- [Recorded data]
START

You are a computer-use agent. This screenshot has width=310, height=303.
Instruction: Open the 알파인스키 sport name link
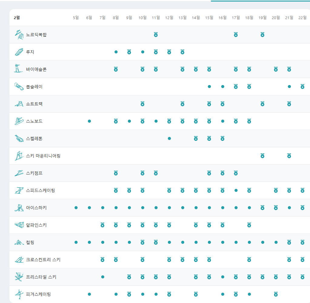[x=36, y=225]
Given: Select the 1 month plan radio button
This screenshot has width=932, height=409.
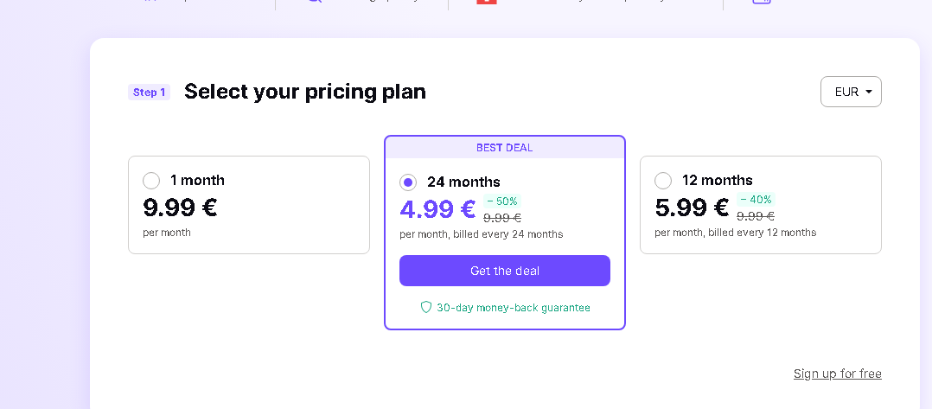Looking at the screenshot, I should tap(151, 181).
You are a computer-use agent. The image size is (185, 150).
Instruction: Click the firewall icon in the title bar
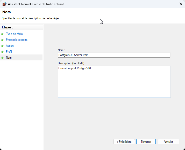[x=4, y=4]
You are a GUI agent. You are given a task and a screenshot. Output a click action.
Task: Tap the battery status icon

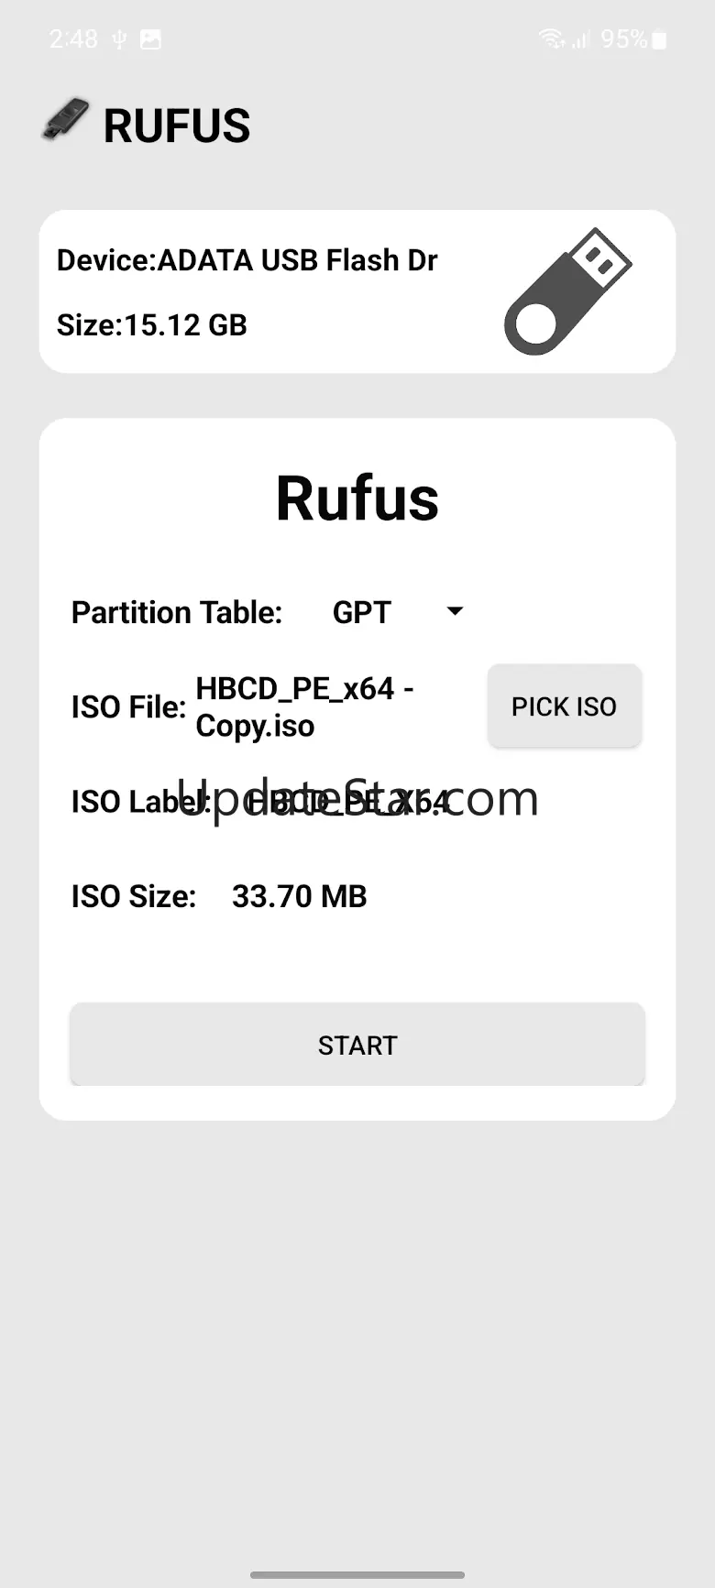(659, 39)
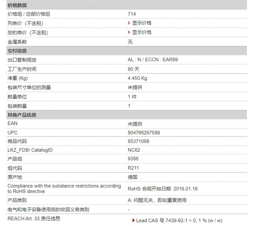The image size is (253, 226).
Task: Click the 产品组 value 9356
Action: (x=133, y=159)
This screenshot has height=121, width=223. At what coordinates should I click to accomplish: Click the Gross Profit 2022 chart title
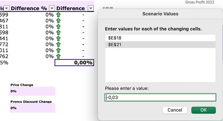pos(199,2)
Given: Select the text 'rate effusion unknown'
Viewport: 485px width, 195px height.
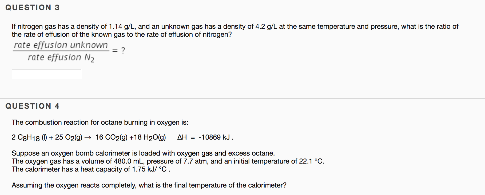Looking at the screenshot, I should click(61, 45).
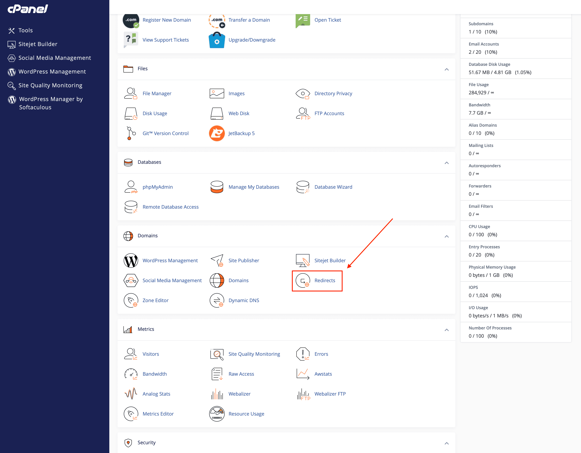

END

- [What to produce] Please list every line of the items above that contains the string "computer", copying each line in full.

- [Final result]
You are a computer-use agent. This screenshot has width=310, height=303.
You are a computer-use agent. The image size is (185, 150).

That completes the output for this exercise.